Ucciso il killer di Berlino. E’ stato colpito da un poliziotto siciliano

E’ siciliano il poliziotto che ha ucciso il terrorista Anis Amri, il killer di Berlino.

Si chiama Luca Scatà, ha 29 anni, originario della provincia di Siracusa ed è un agente in prova al Commissariato di Sesto San Giovanni.

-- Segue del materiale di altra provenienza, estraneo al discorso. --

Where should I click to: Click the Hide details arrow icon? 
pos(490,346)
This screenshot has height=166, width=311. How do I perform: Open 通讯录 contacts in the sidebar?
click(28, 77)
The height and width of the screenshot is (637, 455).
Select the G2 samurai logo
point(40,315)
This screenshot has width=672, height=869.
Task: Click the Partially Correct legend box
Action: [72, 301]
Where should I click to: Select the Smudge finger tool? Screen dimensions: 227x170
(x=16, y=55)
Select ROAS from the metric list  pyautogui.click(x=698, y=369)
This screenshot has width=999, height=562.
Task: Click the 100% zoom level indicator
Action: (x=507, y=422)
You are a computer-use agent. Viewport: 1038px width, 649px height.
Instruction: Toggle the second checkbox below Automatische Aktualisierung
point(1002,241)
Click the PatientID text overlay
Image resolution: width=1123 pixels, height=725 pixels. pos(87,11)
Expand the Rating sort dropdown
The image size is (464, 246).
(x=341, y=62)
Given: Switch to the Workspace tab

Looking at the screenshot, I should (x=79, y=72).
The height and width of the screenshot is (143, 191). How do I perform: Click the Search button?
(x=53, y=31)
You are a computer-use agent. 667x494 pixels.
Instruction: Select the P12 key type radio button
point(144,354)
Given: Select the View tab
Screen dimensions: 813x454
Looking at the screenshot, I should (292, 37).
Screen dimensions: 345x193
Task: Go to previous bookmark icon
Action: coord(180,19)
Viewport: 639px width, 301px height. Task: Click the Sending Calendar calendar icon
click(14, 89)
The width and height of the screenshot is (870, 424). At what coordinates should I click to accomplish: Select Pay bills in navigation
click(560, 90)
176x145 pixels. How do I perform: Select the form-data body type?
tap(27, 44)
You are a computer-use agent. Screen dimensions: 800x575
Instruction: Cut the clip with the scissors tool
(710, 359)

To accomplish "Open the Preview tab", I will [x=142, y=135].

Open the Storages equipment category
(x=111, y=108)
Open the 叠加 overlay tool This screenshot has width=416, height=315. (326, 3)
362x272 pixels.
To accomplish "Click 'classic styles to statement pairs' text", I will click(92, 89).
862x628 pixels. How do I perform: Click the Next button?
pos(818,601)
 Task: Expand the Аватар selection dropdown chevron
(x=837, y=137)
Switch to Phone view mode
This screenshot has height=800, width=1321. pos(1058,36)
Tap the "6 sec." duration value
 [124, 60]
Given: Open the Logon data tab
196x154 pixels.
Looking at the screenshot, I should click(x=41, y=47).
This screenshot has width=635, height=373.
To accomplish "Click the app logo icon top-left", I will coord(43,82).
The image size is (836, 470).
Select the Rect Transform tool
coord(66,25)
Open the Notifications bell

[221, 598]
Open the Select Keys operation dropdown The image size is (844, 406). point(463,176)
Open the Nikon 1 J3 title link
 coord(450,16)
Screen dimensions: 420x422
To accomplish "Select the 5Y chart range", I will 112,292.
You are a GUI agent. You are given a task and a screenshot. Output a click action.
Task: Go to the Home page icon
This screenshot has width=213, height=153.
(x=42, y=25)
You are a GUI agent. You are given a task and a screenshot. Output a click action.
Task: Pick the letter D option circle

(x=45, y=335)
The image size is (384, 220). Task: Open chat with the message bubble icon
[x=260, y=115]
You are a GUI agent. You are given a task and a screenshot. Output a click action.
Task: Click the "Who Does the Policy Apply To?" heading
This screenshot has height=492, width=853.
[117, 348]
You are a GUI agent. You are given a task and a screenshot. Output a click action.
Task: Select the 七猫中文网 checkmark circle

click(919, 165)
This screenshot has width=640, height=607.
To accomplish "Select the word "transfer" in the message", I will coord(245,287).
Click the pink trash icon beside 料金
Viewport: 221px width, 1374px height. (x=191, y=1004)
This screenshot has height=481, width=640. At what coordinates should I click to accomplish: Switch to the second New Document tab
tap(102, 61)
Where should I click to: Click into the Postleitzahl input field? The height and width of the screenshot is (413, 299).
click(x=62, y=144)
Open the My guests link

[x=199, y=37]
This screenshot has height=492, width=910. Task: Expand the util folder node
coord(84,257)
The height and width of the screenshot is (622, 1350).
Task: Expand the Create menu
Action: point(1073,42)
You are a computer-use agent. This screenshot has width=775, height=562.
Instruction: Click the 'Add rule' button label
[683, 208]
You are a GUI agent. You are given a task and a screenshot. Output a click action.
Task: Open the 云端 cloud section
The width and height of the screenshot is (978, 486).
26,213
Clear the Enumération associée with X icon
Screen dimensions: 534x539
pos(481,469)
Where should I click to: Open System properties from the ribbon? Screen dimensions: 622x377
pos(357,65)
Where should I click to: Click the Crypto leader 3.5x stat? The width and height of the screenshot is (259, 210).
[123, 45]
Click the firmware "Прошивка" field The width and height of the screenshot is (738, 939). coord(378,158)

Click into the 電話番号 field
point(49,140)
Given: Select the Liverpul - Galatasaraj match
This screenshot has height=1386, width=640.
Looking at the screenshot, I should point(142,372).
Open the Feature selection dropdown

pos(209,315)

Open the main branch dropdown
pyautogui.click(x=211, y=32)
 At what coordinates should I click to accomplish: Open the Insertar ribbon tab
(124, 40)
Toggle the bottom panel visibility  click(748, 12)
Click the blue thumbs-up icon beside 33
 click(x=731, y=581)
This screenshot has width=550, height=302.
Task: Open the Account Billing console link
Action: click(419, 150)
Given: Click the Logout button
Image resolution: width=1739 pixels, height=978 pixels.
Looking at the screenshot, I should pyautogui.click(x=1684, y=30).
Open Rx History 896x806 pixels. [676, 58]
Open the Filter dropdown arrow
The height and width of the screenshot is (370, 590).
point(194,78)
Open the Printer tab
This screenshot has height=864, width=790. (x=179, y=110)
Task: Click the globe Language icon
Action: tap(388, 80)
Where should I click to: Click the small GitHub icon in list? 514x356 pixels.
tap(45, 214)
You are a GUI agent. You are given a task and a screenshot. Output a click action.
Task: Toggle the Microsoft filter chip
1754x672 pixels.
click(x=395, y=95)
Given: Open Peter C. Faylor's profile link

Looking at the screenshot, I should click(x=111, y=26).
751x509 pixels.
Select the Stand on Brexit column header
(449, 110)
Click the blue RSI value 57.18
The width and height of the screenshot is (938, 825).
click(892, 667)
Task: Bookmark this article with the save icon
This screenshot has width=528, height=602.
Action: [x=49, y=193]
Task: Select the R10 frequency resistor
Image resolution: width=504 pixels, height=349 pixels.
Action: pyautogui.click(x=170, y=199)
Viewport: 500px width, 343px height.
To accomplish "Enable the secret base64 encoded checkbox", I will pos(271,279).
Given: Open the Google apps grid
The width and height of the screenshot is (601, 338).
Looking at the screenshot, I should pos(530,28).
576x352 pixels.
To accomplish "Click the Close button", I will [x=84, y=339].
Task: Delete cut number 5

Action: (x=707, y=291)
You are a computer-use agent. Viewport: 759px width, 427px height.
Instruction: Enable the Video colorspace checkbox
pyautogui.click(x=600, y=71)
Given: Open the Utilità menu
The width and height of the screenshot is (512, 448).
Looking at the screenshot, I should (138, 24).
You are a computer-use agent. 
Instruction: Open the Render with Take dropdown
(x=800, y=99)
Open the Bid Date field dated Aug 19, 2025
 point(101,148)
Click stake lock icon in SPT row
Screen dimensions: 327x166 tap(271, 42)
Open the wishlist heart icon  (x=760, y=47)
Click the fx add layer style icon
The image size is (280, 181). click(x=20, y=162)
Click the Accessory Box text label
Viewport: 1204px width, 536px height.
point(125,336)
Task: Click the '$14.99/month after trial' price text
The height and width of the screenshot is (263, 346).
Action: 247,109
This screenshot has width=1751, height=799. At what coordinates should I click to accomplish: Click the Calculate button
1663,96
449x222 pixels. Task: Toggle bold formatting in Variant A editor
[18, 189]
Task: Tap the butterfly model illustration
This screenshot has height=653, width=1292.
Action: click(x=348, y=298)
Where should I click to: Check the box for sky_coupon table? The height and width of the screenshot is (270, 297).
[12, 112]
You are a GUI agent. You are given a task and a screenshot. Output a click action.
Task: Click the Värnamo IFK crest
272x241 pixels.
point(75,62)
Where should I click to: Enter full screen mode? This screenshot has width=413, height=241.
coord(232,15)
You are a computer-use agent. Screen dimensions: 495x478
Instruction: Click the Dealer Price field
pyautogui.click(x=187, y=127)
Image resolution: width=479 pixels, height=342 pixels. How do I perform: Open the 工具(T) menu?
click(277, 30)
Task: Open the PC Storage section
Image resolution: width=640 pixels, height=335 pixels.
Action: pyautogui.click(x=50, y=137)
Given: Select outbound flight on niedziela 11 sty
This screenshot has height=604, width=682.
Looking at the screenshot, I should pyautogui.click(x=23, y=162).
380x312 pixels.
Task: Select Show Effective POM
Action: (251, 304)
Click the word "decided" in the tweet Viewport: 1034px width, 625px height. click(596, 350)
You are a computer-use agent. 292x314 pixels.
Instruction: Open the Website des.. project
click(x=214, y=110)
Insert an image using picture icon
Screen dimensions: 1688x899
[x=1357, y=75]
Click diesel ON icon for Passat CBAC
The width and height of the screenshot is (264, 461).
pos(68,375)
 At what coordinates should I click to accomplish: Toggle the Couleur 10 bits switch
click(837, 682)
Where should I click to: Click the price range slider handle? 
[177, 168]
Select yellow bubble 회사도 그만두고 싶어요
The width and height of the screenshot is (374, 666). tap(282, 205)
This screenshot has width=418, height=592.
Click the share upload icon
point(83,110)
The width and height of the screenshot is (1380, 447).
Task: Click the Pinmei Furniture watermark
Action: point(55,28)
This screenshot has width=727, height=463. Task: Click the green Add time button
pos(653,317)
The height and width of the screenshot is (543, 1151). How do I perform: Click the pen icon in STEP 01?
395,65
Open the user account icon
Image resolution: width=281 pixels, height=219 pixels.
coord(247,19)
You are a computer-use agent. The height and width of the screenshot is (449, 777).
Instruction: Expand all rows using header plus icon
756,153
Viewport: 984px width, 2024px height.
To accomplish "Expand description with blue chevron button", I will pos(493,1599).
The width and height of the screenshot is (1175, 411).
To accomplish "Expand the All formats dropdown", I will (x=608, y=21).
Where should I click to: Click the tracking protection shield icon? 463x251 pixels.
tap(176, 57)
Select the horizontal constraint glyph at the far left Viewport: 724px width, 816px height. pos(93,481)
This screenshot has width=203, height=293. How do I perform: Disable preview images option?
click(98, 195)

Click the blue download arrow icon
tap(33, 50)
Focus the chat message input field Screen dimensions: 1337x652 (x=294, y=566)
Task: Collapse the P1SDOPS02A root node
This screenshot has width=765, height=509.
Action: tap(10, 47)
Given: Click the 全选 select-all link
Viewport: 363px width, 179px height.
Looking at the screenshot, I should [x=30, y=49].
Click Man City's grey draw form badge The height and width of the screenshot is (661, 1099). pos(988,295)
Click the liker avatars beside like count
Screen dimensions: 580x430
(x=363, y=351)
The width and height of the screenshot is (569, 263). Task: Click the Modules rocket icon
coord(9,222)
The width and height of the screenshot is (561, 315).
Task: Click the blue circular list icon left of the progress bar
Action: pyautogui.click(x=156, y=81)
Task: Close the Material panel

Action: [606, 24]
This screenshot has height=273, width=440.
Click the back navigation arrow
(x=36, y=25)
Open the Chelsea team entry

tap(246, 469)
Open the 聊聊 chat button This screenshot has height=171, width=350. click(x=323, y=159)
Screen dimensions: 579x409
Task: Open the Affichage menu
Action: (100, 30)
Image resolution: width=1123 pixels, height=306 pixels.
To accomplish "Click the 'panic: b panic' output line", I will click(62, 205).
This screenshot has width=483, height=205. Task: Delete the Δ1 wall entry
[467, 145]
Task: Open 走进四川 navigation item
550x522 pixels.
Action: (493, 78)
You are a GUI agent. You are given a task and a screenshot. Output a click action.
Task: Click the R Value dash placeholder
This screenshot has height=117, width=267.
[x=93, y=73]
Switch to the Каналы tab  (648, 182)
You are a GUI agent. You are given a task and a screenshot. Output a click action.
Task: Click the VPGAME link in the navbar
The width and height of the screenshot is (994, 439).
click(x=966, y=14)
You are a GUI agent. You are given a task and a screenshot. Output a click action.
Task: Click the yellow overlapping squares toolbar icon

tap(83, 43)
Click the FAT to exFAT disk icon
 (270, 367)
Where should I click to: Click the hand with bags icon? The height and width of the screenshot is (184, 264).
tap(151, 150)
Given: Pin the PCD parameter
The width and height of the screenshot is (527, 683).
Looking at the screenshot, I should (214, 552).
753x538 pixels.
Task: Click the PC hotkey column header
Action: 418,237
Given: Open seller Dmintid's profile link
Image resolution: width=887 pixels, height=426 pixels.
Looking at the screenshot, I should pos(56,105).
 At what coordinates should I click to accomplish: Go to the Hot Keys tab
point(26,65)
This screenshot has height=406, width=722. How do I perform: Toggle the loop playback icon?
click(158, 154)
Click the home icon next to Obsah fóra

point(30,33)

Anis Amri, è rimasto ucciso nella notte dopo un conflitto a fuoco con la polizia alle porte di Milano. L’uomo è stato identificato grazie alle impronte digitali e sulla base dei tratti somatici. Quando gli agenti della volante gli hanno chiesto i documenti, l’uomo ha estratto dallo zainetto una pistola calibro 22. Così, i poliziotti hanno reagito e lo hanno colpito mortalmente. Un agente è stato ferito alla spalla ed è stato ricoverato in codice giallo all’ospedale San Gerardo di Monza.

Il passato del tunisino.

Era arrivato nel 2011 a Lampedusa poi era stato trasferito a Belpasso: in entrambi i centri di accoglienza si era fatto notare per aver appiccato dei roghi. Ed era finito così in carcere per danneggiamenti, incendio, lesioni e minacce. Da Catania ad Enna. Da Sciacca ad Agrigento. Dal Pagliarelli all’Ucciardone di Palermo. Per quattro anni di fila, i quattro anni della condanna, ogni volta confermando comportamenti sospetti. A partire dalla minaccia a un detenuto di Agrigento, «vessato perché cristiano», come rivelò di essersi sentito dire: «Ti taglio la testa».